Directions for this task: Search the records for the string "size", then copy each line that has it.

Data supplied:
--- START ---

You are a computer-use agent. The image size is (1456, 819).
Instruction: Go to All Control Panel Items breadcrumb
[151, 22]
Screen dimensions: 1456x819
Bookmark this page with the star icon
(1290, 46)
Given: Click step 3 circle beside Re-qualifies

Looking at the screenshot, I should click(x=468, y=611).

--- END ---
--- START ---

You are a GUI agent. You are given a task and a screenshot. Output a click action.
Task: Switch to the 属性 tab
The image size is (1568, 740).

--- END ---
--- START ---

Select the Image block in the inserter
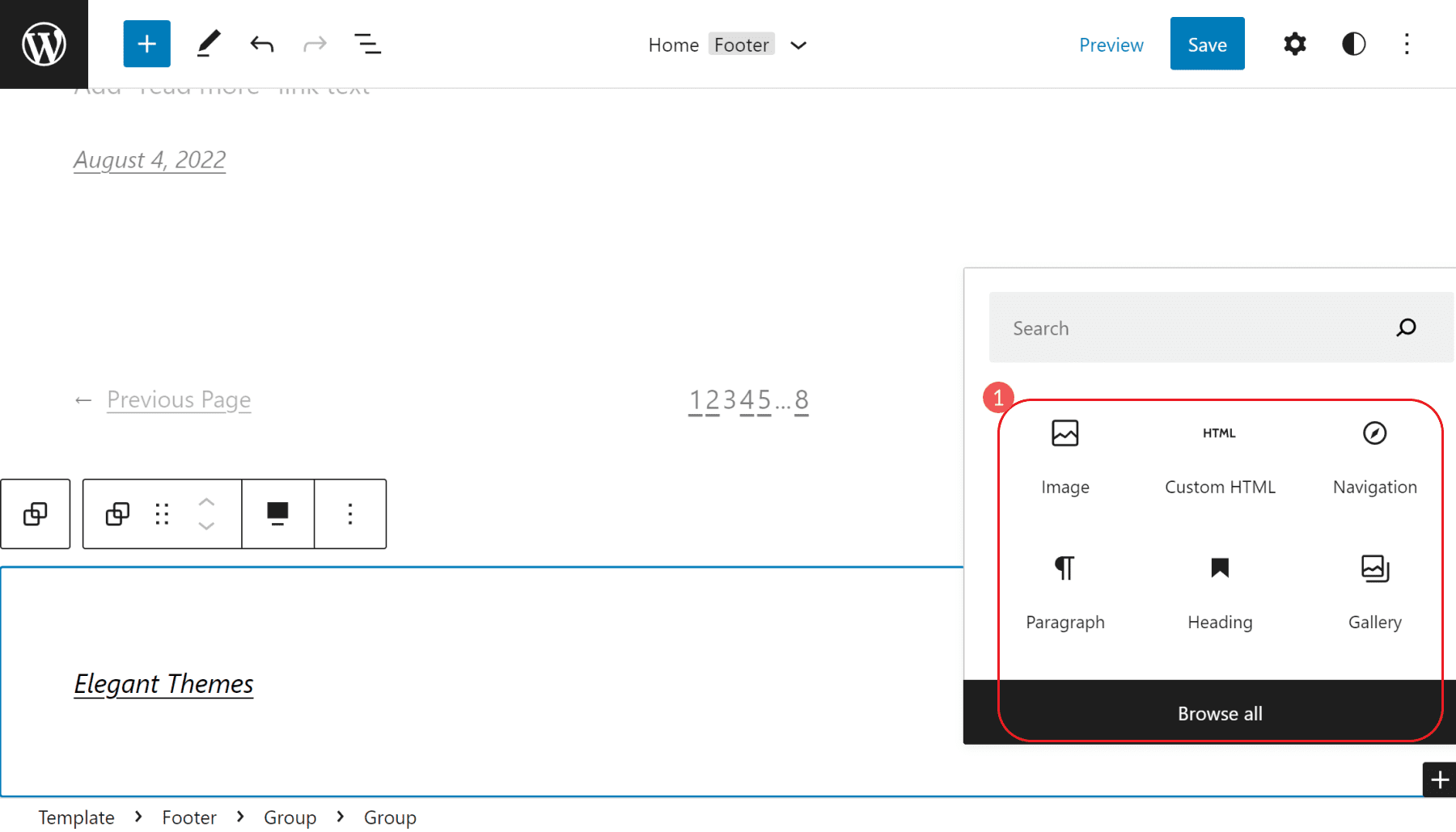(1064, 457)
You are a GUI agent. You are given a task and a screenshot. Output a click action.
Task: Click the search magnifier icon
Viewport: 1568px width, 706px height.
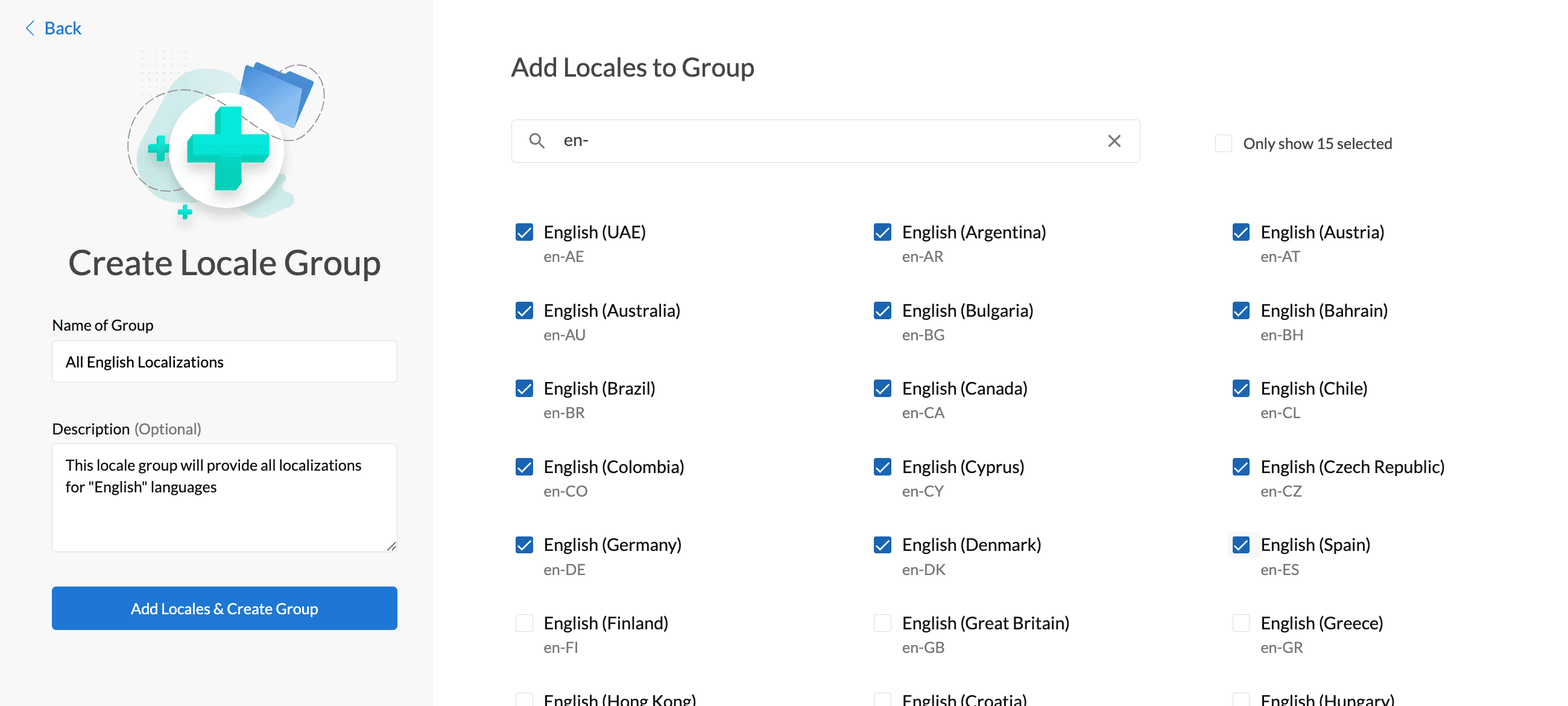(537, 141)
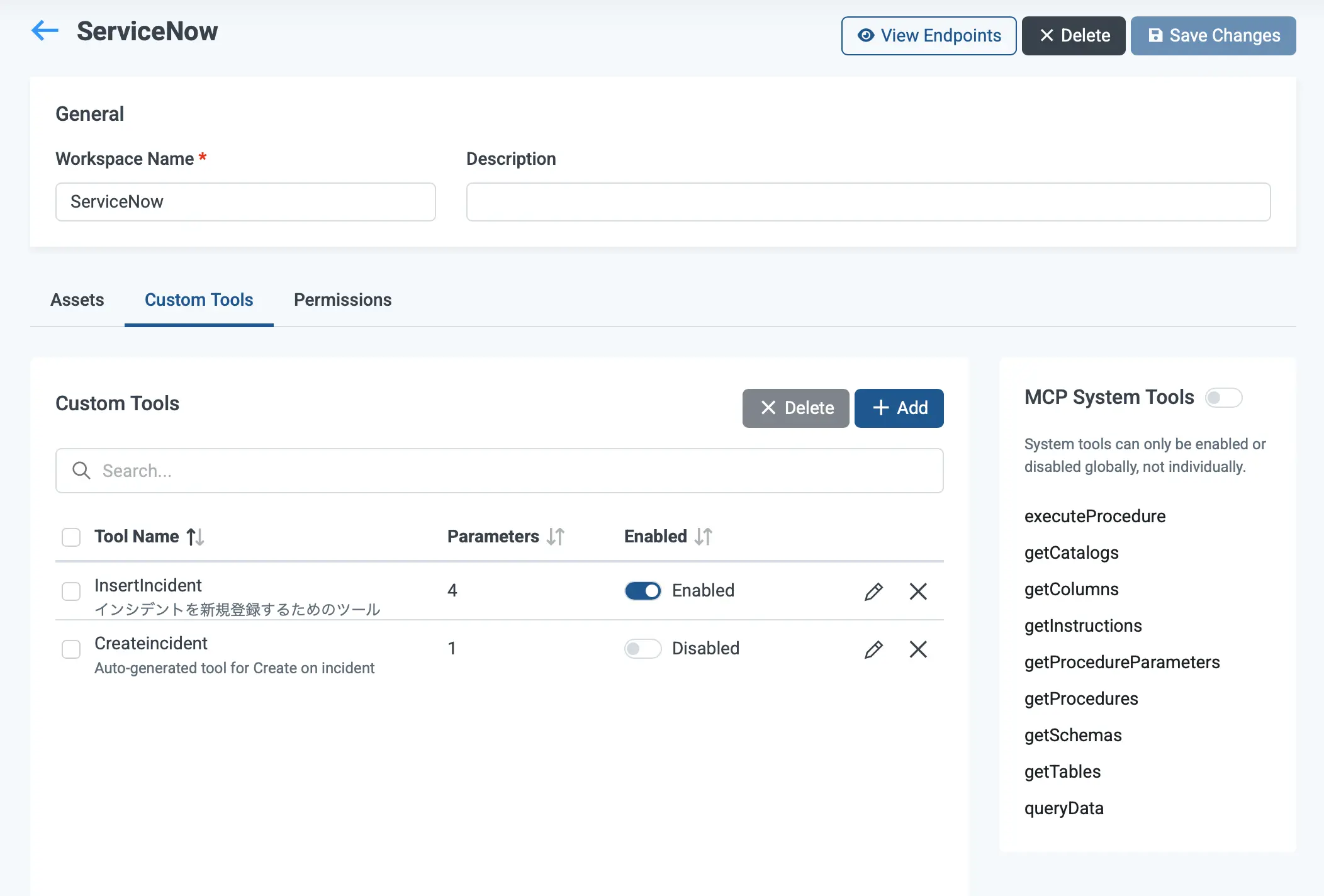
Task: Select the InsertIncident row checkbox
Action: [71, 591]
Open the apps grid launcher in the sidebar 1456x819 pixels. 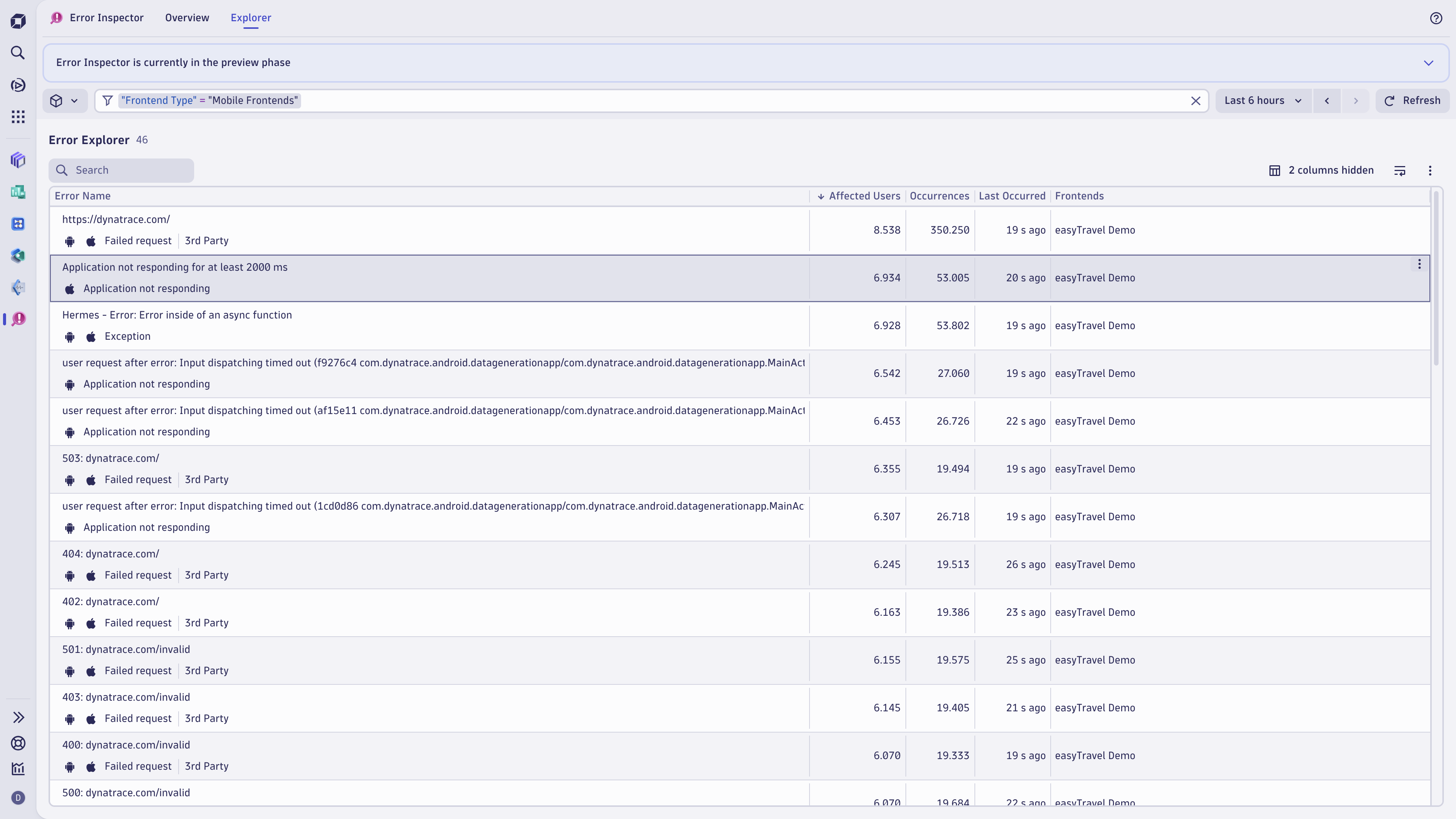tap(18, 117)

--- END ---

Finished exercise:
You are a computer-use agent. The image size is (1456, 819).
The image size is (1568, 740).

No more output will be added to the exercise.